As noted above, Somalia has been without a central government since 1991. In contrast, Afghanistan has hosted a central government amply supported by American resources since 2002.

In several instances, the American occupation of Afghanistan did coincide with overall improvements, such as a growing economy (from a GDP of $2.4 billion in 2001 to a GDP of $19.2 billion in 2011) as well as higher child immunization rates and greater percentages of the population with access to water.

Nevertheless, Afghanistan’s performance was not markedly better than Somalia. (Reliable statistics for Somalia are scarce, but the following selected examples have been collected by the World Bank.)

A review of health indicators (improved access to sanitation facilities, life expectancy at birth, infant mortality rate, under age 5 mortality rates) shows minimal differences in the rate of improvement between American-occupied Afghanistan and anarchic Somalia.



Life expectancy at birth


Under age 5 mortality rates

Source: World Bank

Furthermore, Somalia has maintained an informal economy largely based on livestock, remittance/money transfer companies, and telecommunications. According to the CIA World Factbook, Somalia’s gross domestic product was $5.9 billion in 2010.

While Somalia’s GDP was only 31 percent of Afghanistan’s GDP, Yemen’s economy was the largest of the three countries.

During the same period, Yemen was led by President Ali Abdullah Saleh, who allied himself with the United States in the war on terror. Saleh departed in 2011 after Arab Spring-inspired uprisings and was succeeded by Vice President Abd Rabbu Mansour Hadi, who later fled the country in January 2015 after the Houthi insurgency captured the capital.

In 2013, Yemen achieved a GDP (purchasing power parity) of $61.6 billion versus Afghanistan, which attained a corresponding GDP of $45.3 billion, despite having the larger population and a decade’s worth of American financial and military support.

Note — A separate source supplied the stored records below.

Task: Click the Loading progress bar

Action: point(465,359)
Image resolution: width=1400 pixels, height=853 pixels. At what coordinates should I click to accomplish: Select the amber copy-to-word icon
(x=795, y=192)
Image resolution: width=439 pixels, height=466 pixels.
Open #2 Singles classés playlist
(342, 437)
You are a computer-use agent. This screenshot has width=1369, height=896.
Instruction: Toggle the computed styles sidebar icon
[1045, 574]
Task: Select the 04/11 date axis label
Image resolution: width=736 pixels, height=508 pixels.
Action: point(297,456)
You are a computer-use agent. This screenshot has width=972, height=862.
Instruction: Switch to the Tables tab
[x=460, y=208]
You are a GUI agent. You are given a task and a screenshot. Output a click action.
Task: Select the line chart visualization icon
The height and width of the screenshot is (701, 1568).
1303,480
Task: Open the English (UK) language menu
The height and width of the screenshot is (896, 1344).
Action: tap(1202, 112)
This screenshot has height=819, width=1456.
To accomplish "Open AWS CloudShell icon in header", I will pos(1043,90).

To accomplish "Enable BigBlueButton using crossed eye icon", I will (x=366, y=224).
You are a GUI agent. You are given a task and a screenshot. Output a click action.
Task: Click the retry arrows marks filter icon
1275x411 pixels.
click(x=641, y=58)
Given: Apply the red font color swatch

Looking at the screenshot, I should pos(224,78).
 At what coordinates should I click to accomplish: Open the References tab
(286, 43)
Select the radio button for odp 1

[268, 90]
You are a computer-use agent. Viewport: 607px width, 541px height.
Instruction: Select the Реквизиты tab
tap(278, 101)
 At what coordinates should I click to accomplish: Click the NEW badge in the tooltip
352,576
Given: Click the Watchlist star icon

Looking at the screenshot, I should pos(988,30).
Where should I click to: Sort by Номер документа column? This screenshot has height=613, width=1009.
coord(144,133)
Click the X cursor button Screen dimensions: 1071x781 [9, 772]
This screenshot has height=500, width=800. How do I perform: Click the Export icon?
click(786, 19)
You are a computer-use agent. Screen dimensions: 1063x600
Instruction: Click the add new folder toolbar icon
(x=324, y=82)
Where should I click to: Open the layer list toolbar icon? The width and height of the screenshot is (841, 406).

Occupied, Afghanistan did only marginally better.

Left alone, Yemen fared fairly well.

Even Pakistan Knows Better

According to recent reporting, the United States Department of Defense has provided aerial refueling support to Saudi and allied aircraft striking Houthi rebels in Yemen. Within the past 48 hours, the Administration has signaled its intent to expedite arms deliveries to Saudi Arabia. To date, U.S. support has been limited to unmanned aircraft provided surveillance.

The American readiness to contribute stands in notable contrast to Saudi Arabia’s ally Pakistan, which has declined a request to participate in the operation.

On April 8, a German media outlet reported Iranian and Turkish leaders had met and agreed to the need for a political solution to the conflict in Yemen. Turkey has joined the Saudi-led coalition conducting airstrikes against Shiite Houthi rebels in Yemen, but the Iranian president said he hoped that Turkey and Iran could end the Yemen war "with the help of other countries in the region" and bring "peace, stability" to the Middle Eastern country. Meanwhile, Iran has dispatched a destroyer to the region, in line with contributions to the previously mentioned counter-piracy effort.

America has expended enough blood and treasure in the region. If Iran seeks regional hegemony, then let it bear the consequences, both good and bad.

In Yemen, American interests are not in jeopardy and American servicemembers should not be put at risk there; Yemen is clearly a matter for regional stakeholders to address.